Our debut topic issue features projects that engage critical cartographic practice in the digital age, demonstrating how digital mapping can help change or reimagine local and global histories, communities, disciplines, and more. They also invite us to consider how digital maps created by and with local communities can empower residents to take active roles in crafting and safeguarding their collective narratives. By fostering a profound sense of ownership, understanding, and an unbreakable bond to the spaces they share, each project weaves an intricate tapestry of geospatial data that fortifies the very fabric of community connections.

We hope that by exploring this global array of projects, you will be as inspired as we were to think about the epistemological and methodological shifts community-engaged digital mapping requires of both its creators and users.

In this issue we feature:

  • Native Land: Powered by data, technology, and historical research, Native Land Digital uses counter-mapping to showcase Indigenous territories globally while enhancing the visibility and resilience of Indigenous history and narratives. This multi-faceted mapping platform features the ability to link a given territory to a law or legislative body, enabling users, particularly Indigenous individuals, to track the timeline of their territorial rights. Using sources including oral history, written documents, and authoritative maps, this digital interactive map, powered by Mapbox and WordPress presents a colorful overlap of Indigenous territories, languages, and treaties for users to check. This project is directed by Mesiah Burciaga-Hameed, Kyle Napier, Rudo Kemper, Shauna Johnson, Moka Apiti and is reviewed by Thiago da Costa Oliveira.

  • imagineRio: Designed to welcome researchers, students, and residents, imagineRio is a digital platform dedicated to the history of Rio de Janeiro since its foundation. This learning hub integrates various historical documents, such as photographs, maps, and urban reform plans. The "Narratives" section, the most innovative part of the portal, allows users to create map-based stories about Rio's past using geographic layers. Users can write stories, upload their own visual materials, and embed audio and videos. Built primarily with ArcGISPro and WebGL, this project is a collaboration between Rice University, Instituto Moreira Salles, and AxisMaps. It is directed by Farès el-Dahdah and Alida C. Metcalf and is reviewed by Luis Antonio Coelho Ferla.

  • Mapping Black California: Mapping Black California (MBC) is a multi-faceted data project from Black Voice News. The data-sharing platform uses a combination of Esri products, including ArcGIS, to empower Black Californians to effectively leverage state and local data in their quests for social and economic justice.
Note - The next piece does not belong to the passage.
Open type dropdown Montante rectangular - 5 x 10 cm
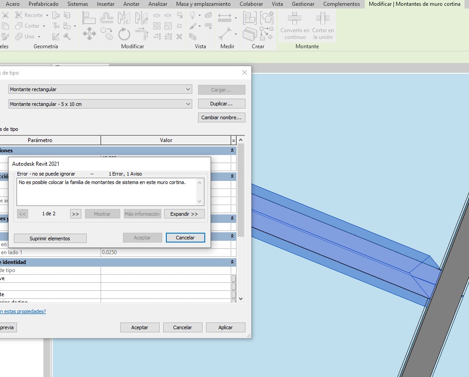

By making key data accessible across its platform, MBC offers an indispensable resource for empowering Black-led, guided, and driven solutions to complex problems. It also has significant potential for use in educational settings as it supports multiple data storytelling projects that amplify the historical and contemporary concerns of Black communities across the Golden State. The project was founded by second-generation publisher and journalist Paulette Brown Hinds and is directed by Candice Mays. The project is reviewed by Ashanté Reese.

  • Cocôzap: This community-driven initiative in Brazil focuses on race, human rights, urban infrastructure, and sanitation. Launched in 2018 to address state neglect and data scarcity in favelas, Cocôzap uses WhatsApp to monitor reports about water supply, waste, drainage, and sewage issues. Residents can report issues by sending locations, photos, and videos. A “Complaints Panel” on the website georeferences these reports, supported by Cocôzap ambassadors who ensure data representativeness. The project offers data visualization tools, infographics, and a podcast series to engage the community and advocate for change. This methodology has significant potential for replication and has gained national and international recognition. The project is directed by Clara Sacco and Gilberto Vieira and is reviewed by Juliana Marques.